Rescisão indireta paga as mesmas verbas da dispensa sem justa causa?
Quem cogita a rescisão indireta quase sempre quer saber, antes de tudo, quanto tem a receber. A lógica é direta: como a ruptura é atribuída à empresa, o trabalhador recebe o mesmo pacote de quem é dispensado sem justa causa. É esse resultado que torna o instituto tão relevante para quem estuda a saída.
As parcelas que compõem o acerto
Reconhecido o pedido, entram no cálculo, em regra:
- Saldo de salário dos dias trabalhados no mês da ruptura.
- Aviso prévio, de no mínimo trinta dias na forma do art. 487 da CLT, acrescido de três dias por ano trabalhado, até o teto legal.

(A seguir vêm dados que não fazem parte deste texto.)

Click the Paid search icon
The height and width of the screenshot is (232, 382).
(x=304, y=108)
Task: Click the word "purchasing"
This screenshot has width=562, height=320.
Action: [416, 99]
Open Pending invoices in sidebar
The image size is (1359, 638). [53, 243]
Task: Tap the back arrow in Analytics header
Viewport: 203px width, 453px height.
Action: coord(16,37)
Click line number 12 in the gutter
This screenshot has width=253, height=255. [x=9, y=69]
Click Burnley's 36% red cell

- Décimo terceiro proporcional aos meses do ano.
- Férias vencidas, se houver, e proporcionais, sempre com o terço constitucional.
- FGTS de todo o contrato, com a multa rescisória de 40% sobre o saldo.

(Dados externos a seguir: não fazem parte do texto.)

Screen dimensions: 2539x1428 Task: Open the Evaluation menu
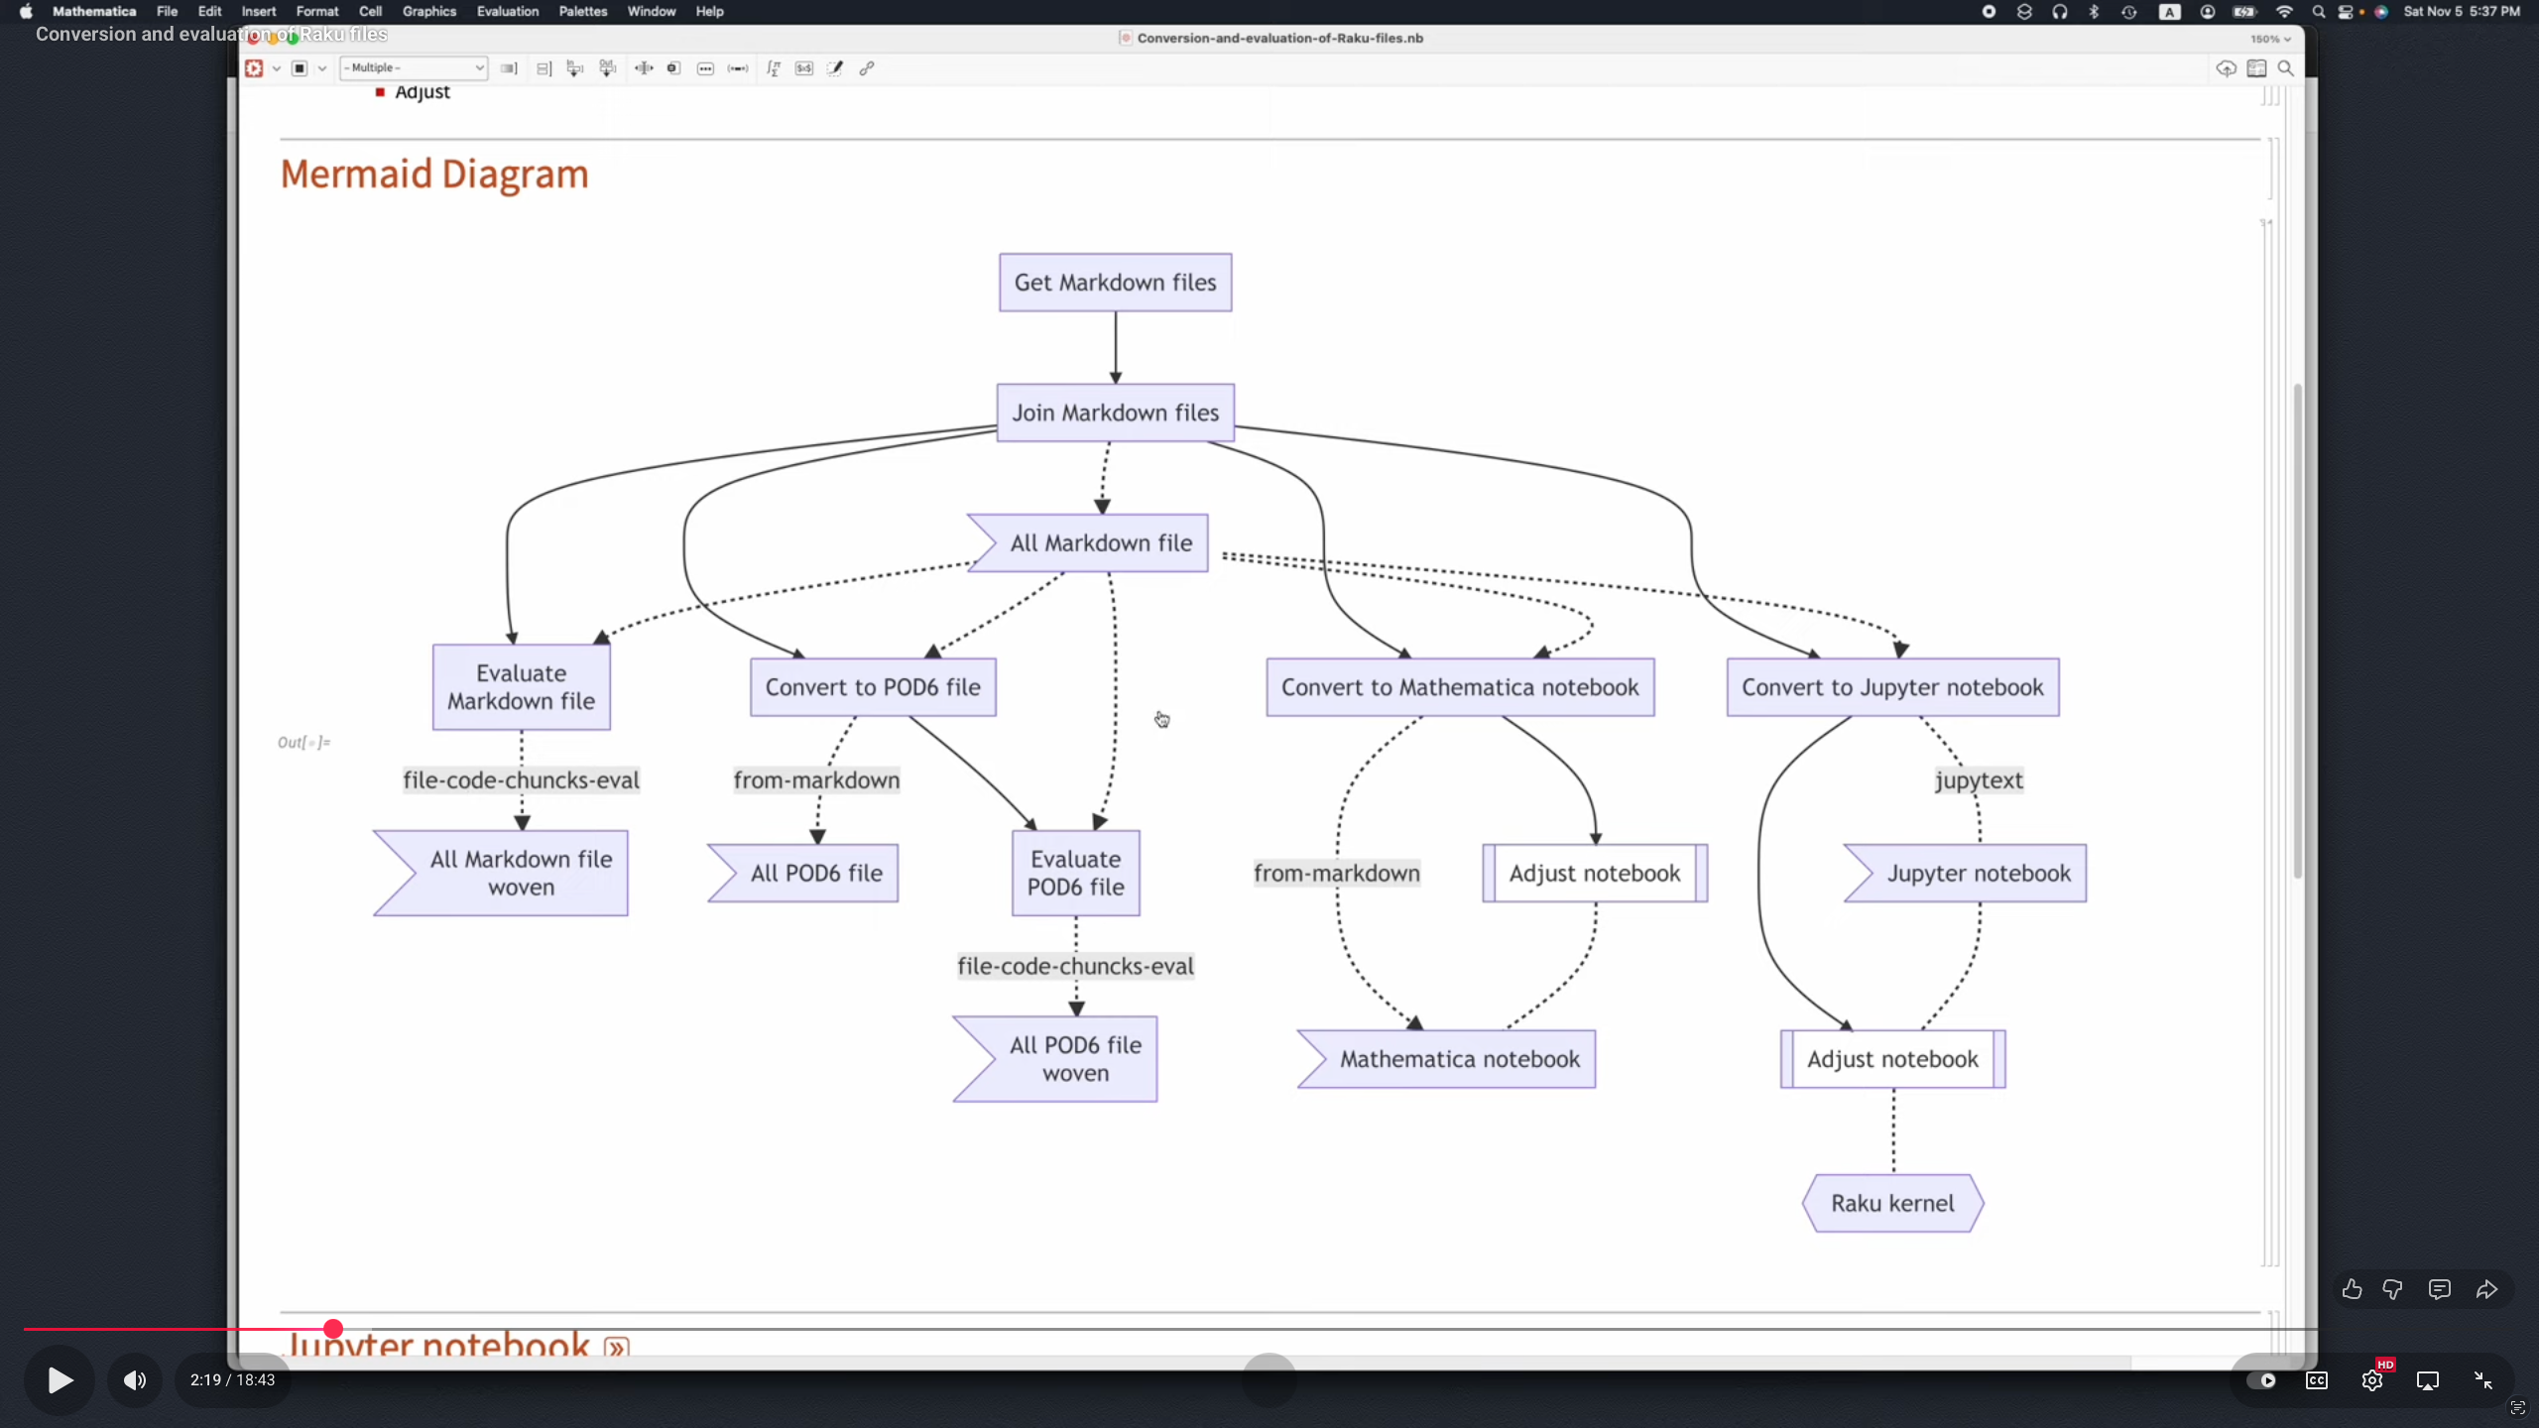pos(507,12)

Soma-se a isso a liberação para sacar o FGTS e a habilitação ao seguro-desemprego, quando preenchidos os requisitos.
Por que o resultado se iguala à dispensa imotivada
A rescisão indireta é, na essência, a dispensa sem justa causa provocada pela conduta do empregador. Como quem deu causa à ruptura foi a empresa, não faria sentido punir o empregado com a perda de verbas. Daí a equivalência: muda o motivo, não o valor a receber.

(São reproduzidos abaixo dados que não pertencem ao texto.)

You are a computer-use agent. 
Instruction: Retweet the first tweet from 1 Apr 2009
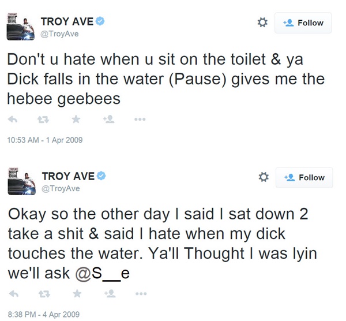(42, 120)
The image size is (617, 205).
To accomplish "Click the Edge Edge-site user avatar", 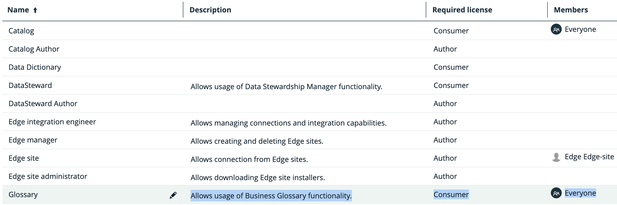I will [556, 157].
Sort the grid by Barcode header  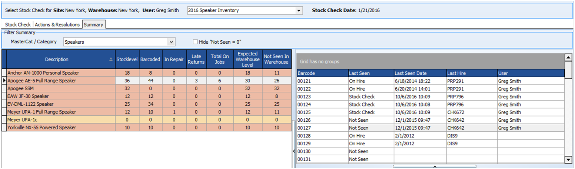[x=322, y=73]
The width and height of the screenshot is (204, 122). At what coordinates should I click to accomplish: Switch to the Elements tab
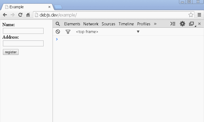72,24
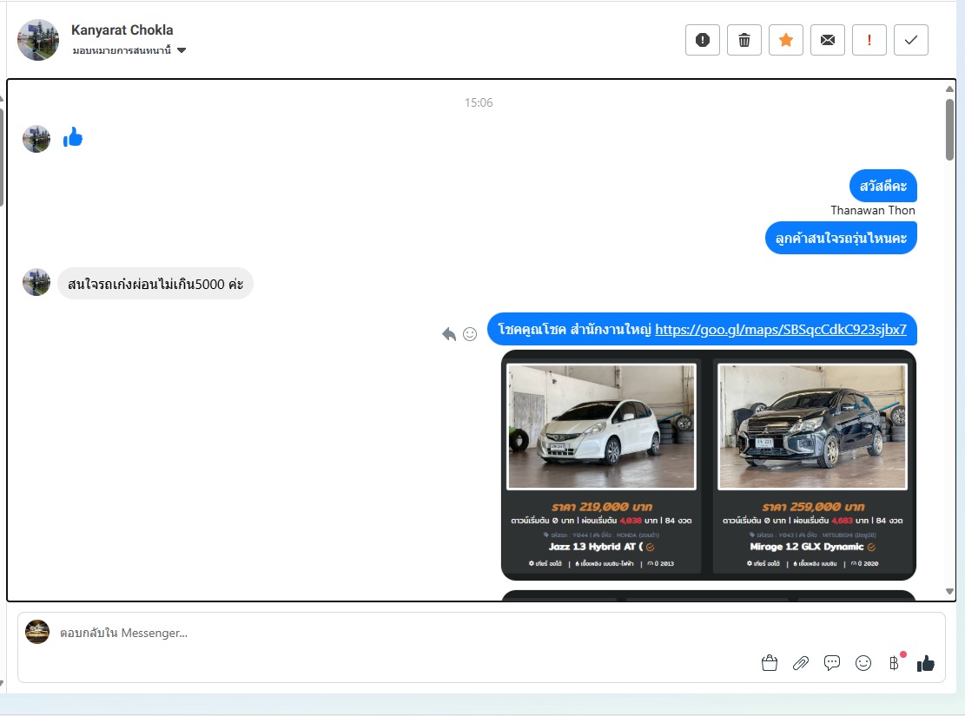Send a thumbs-up like from composer
Image resolution: width=965 pixels, height=716 pixels.
point(926,663)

O que não entra automaticamente
Parcelas como horas extras, adicionais ou indenização por dano moral não decorrem da rescisão indireta em si; dependem de pedido próprio e de prova específica. Da mesma forma, o total varia conforme salário, tempo de casa e valores em aberto. A lista acima é o núcleo comum, não um número fixo.
O detalhe que muda tudo: o reconhecimento
Todo esse acerto pressupõe que a Justiça do Trabalho reconheça a falta do empregador. Enquanto não há decisão, não há liberação automática de FGTS nem pagamento das verbas. É por isso que a força das provas importa tanto: sem o reconhecimento, o pacote não se concretiza.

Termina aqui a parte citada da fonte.